Unfortunately, in the second part of the piece takes a wrong turn. Jeff engages in arguments reminiscent of what Jack Snyder describes as the myth of the “paper tiger“: the idea that an adversary is an “innate aggressor” who will nonetheless “bow to forceful resistance.” Thus, Jeff argues that:

By not confronting Putin and Russia sufficiently over its illegal invasion and occupation of Ukraine, the United States and its Western allies effectively gave Putin a green light to project force in other geostrategic hot spots.

When Putin stared down the West and the West blinked, the West lost its credibility and, with it, its ability to deter further Russian bad behavior. Most Western security experts, focused on the conflict over Ukraine itself, ignored the wider strategic ramifications.

Of course, Jeff never indicates what would have counted as ‘not blinking.’ This is pretty typical of such arguments about how lack of sufficient US resolve empowers Russia. It is easy to criticize US policy for weakness, but hard to supply plausible policy alternatives. Here, Jeff deserves some real credit, though. His Foreign Affairs piece may not provide much in the way of concrete counterfactuals, but he has been making recommendations for some time—and here at the Duck of Minerva. 

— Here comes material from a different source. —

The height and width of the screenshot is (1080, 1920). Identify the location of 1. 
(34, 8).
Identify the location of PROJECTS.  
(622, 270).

It turns out, though, that  most of Jeff’s proposals involve tinkering at the margins: tougher sanctions more quickly, a military exercise in Poland, more aerial military patrols, and so forth. We can certainly have a thoughtful debate about the celerity and magnitude of American pressure on Russia over Ukraine. But it strains credulity to believe that these kinds of actions would have led Putin to fear US punishment for intervening on behalf of a beleaguered client in the Middle East. You have to believe that, on the one hand, Moscow’s policies are highly elastic with respect to American displays of resolve and, on the other, that Moscow presents a very serious threat to American security.

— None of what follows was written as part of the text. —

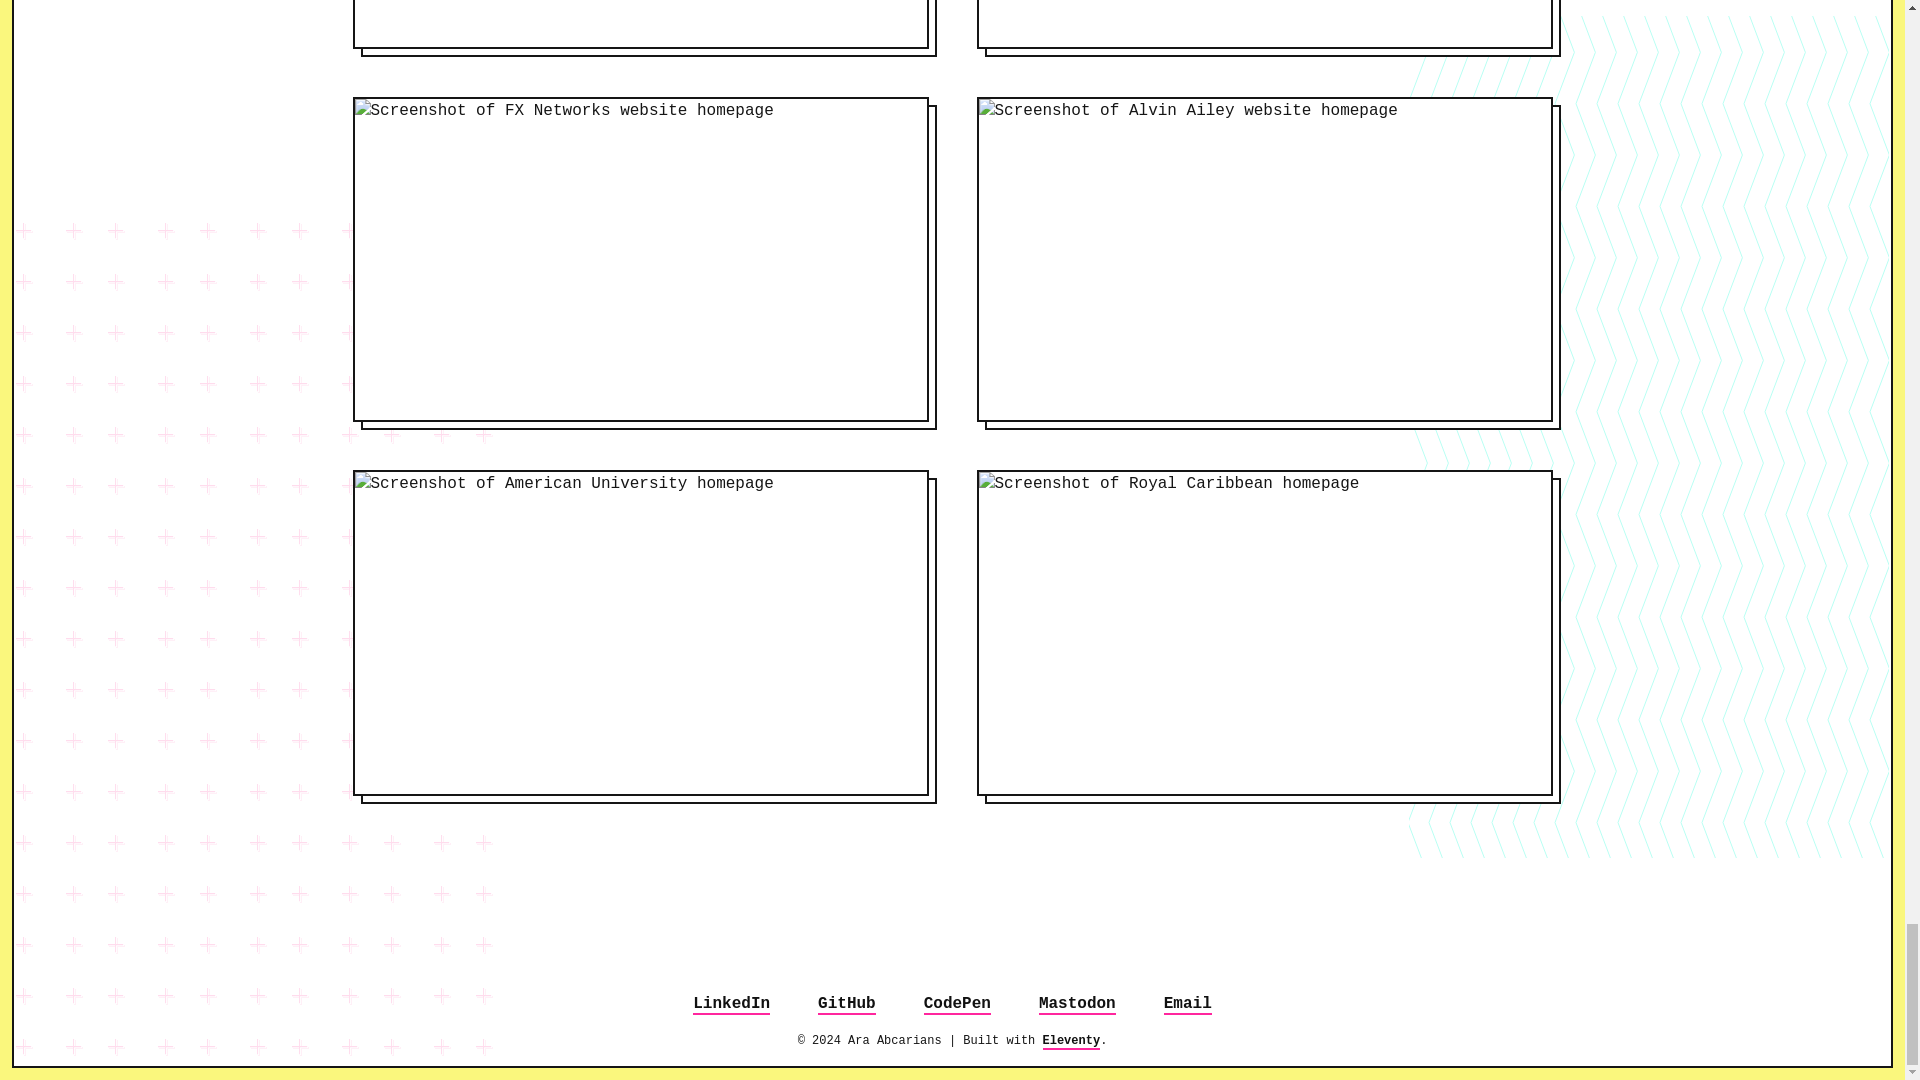  What do you see at coordinates (1187, 1004) in the screenshot?
I see `Email` at bounding box center [1187, 1004].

The only major change that I can find in Jeff’s proposals? Supplying lethal aid to Ukraine. Putting aside the inherent wisdom (or lack thereof) of such a policy, this highlights the incoherence of the “paper tiger” narrative. It requires us to believe that supplying lethal aid to Ukraine would have somehow convinced Putin not to intervene in Syria.  That is, to send military force to a conflict in which Washington and its allies already supply lethal aid to the opponents of Russia’s client and are actively deploying military force. If Putin isn’t worried about the risks there, why would he have backed down in a country he see as much more important to Russian security?*

In truth, it seems much more likely that the kind of “forceful response” necessary to deter Russia from its intervention in the Ukraine would’ve involved unacceptable risks for the United States and its allies: red lines backed by the threat of military escalation of one kind or another.

Moreover, why should we believe that more aggressive confrontation of Russia would reduce, rather than increase, the probability of Russian belligerence? I don’t think it particularly difficult to make the case that current Russian belligerence is rooted in Moscow’s conclusion that Washington has no interest in extending Russia its putatively “deserved” great-power perquisites. It isn’t at all clear that more confrontation wouldn’t breed more confrontation. If you’re going to recommend escalating every conflict with Moscow, you better be damn sure that Putin really is a paper tiger.

*And whenever I hear these kinds of arguments I can’t help thinking about the Russia-Georgia War of 2008. The US supplied significant lethal aid to Tbilisi; the Russians simply destroyed it all.